Government data on Friday showed employers hired more people than expected in May, but wage gains are slowing. This suggests the economy is strong, but upward pressure on inflation may be easing, reducing the need for the Federal Reserve to cool corporate activity with more rate hikes.
“Markets look set to build on last week’s bullish momentum as bubbling risk appetite finds a comfortable pillow in hopes of a soft landing in the US,” said SPI’s Stephen Innes. Asset Management in a report.
The Nikkei 225 in Tokyo advanced 1.9% to 32,124.17 and the Shanghai Composite Index added less than 0.1% to 3,232.80. The Hang Seng in Hong Kong gained 0.7% to 19,078.22.
The Kospi in Seoul was up 0.6% at 2,616.25 and the S&P ASX 200 in Sydney jumped 1.2% at 7,232.10.
Singapore and Jakarta won. Markets in New Zealand and Thailand were closed for the holidays.
On Wall Street, the S&P 500 rose to 4,282.37. The Dow Jones Industrial Average rebounded 2.1% to 33,762.76 and the Nasdaq composite gained 1.1% to 13,240.77.
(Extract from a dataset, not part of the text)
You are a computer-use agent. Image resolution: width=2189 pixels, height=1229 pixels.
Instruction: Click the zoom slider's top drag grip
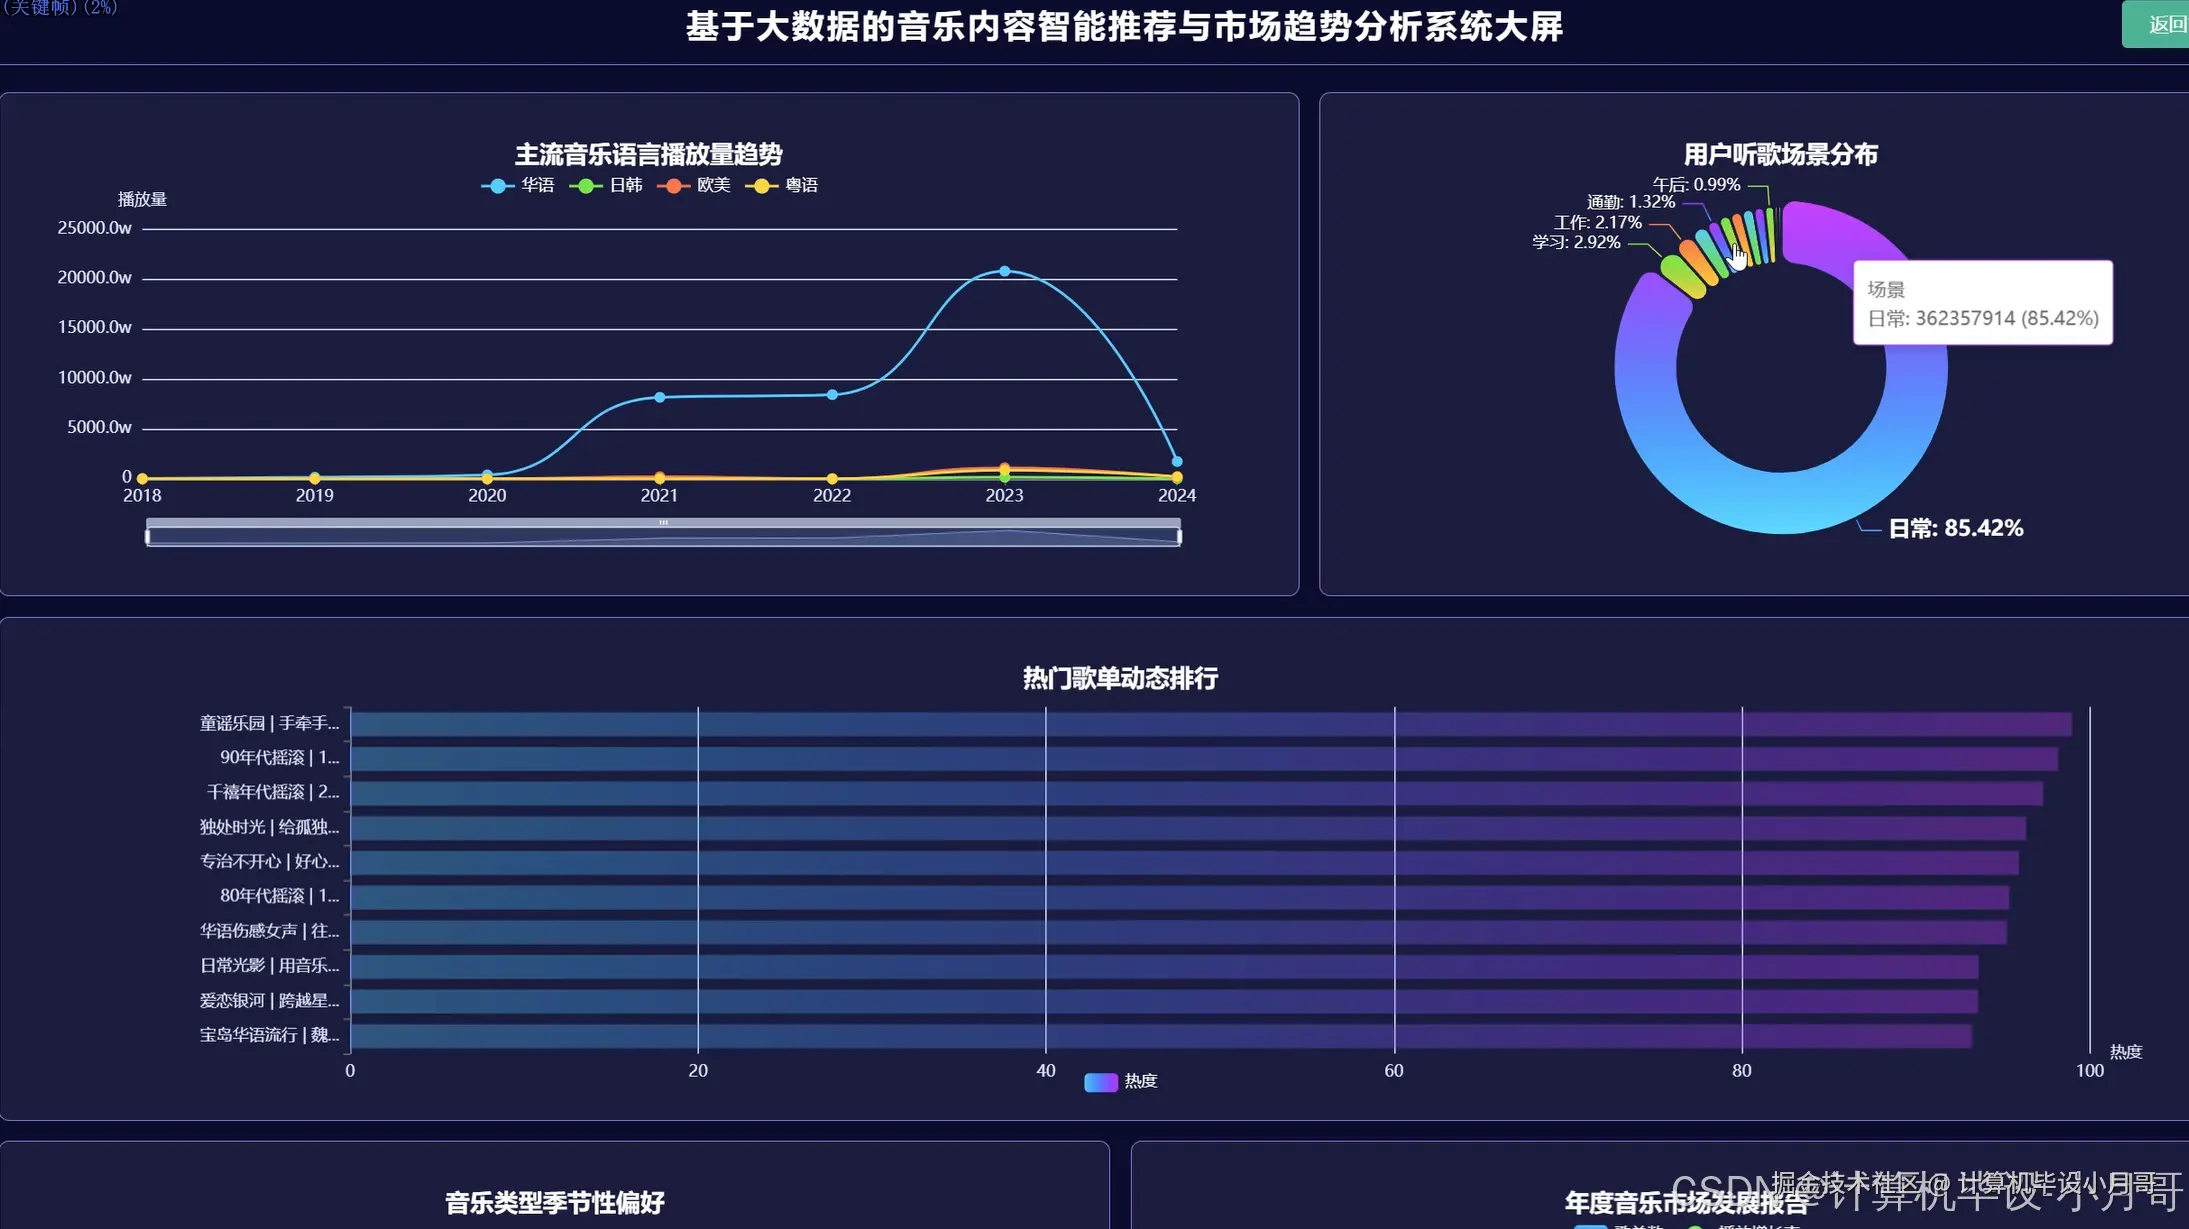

Industrial companies, energy producers and banks advanced. Exxon Mobil rose 2.3% as crude oil prices rose on hopes that a resilient economy would burn more fuel.
The Labor Department’s monthly jobs report showed a slowdown in wage increases even as hiring strengthened.
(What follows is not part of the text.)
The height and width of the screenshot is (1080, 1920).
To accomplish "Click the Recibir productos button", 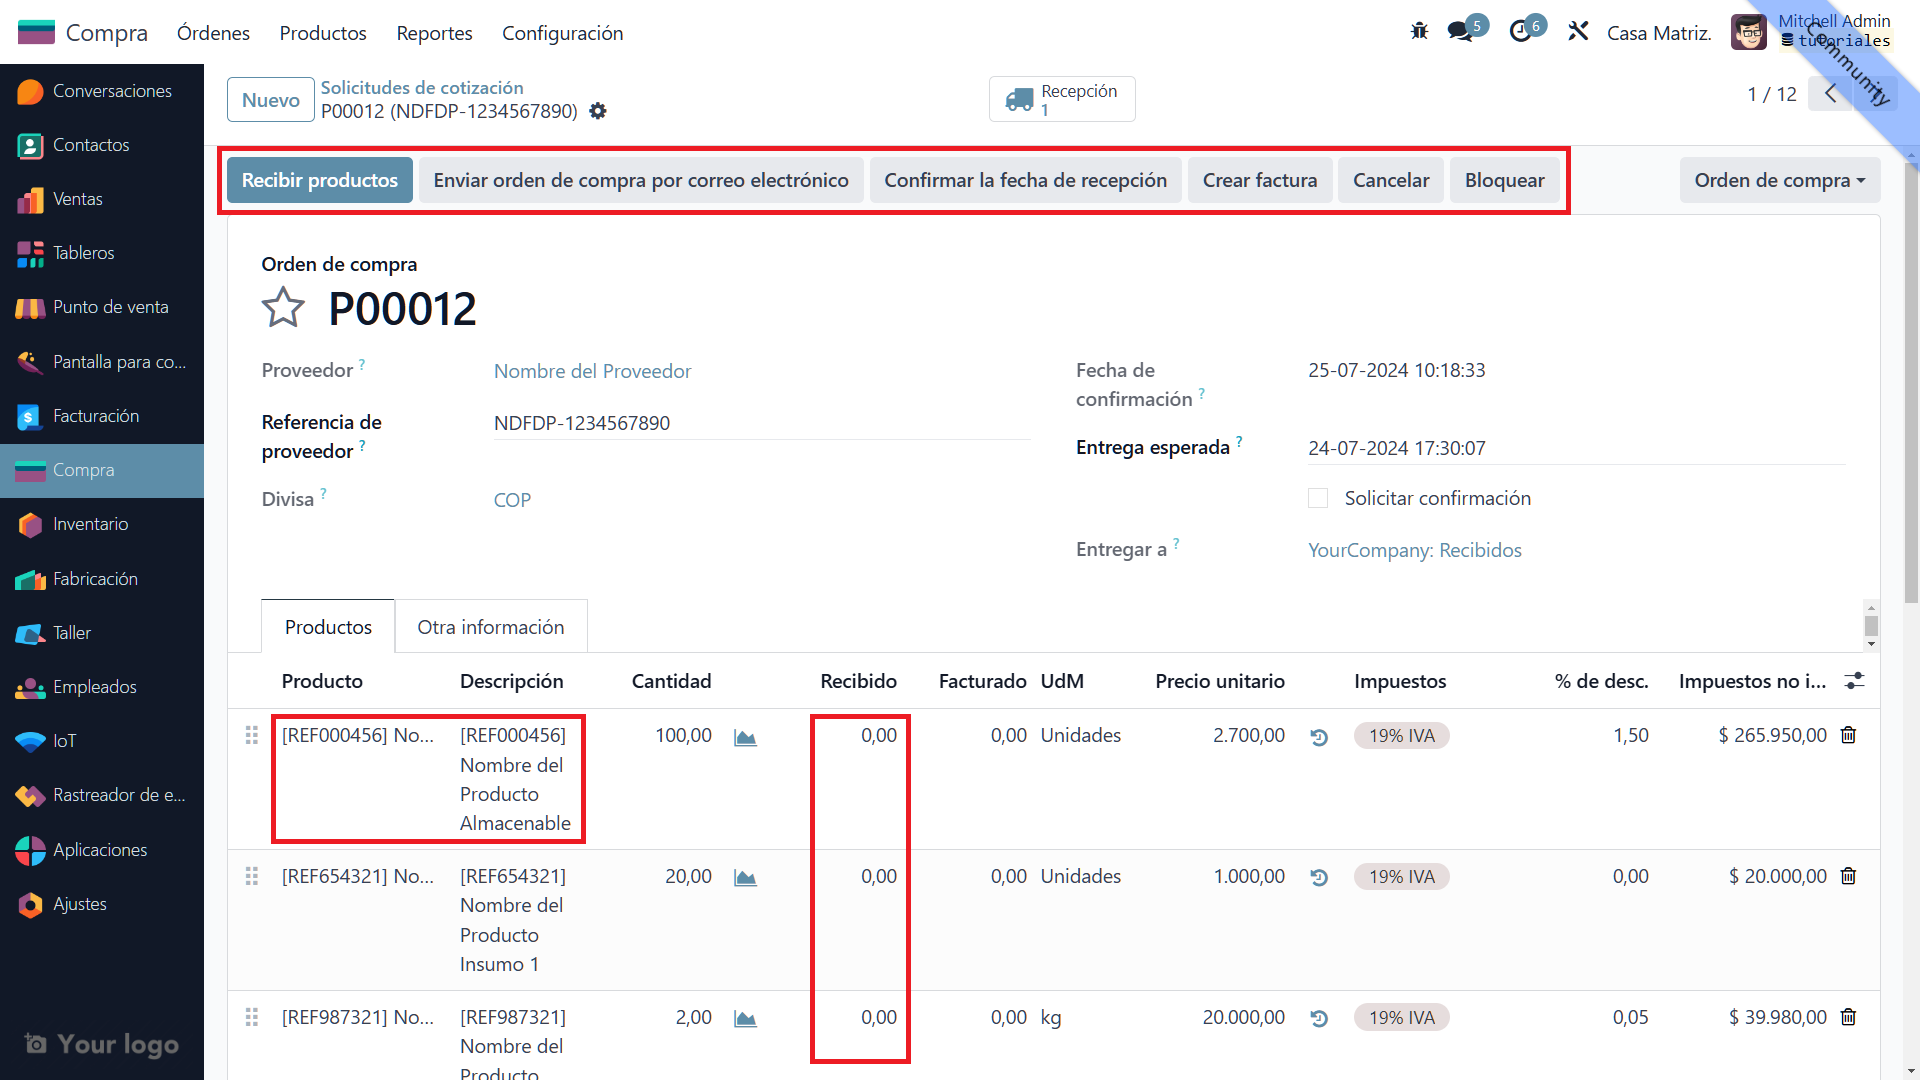I will [x=319, y=180].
While that may discourage workers trying to keep up with rising prices, investors believe slower wage gains will mean less upward pressure on inflation.
Unemployment also rose more than expected last month, rising to 3.7% from a five-decade low. This implies a bit more slack in the labor market and appears to conflict with hiring data, which comes from a separate survey.
Following the report, traders largely expected the Fed to keep interest rates steady at its next meeting in two weeks. If so, it would be the first time it hasn’t raised rates in over a year.
Rising rates also hurt many small and medium-sized banks, in part because customers withdrew deposits in search of higher interest in money market funds.
Several high-profile bank failures since March have rattled the market, leading Wall Street to search for other possible weak links. Many under the most scrutiny rallied in the aftermath of the jobs report. PacWest Bancorp jumped 14.1%, for example, to cut its loss for the year to 66.6%.
But Fed officials also warned recently that a pause in rate hikes in June would not necessarily mean an end to hikes.
In energy markets, benchmark U.S. crude rose 94 cents to $72.68 a barrel in electronic trading on the New York Mercantile Exchange. The contract gained $1.64 on Friday at $71.74. Brent crude, the price basis for international oil trade, advanced 85 cents to $76.98 a barrel in London. It added $1.85 the previous session at $76.13.
The dollar rose to 140.07 yen from 139.94 yen on Friday. The euro fell to $1.0701 from $1.0712.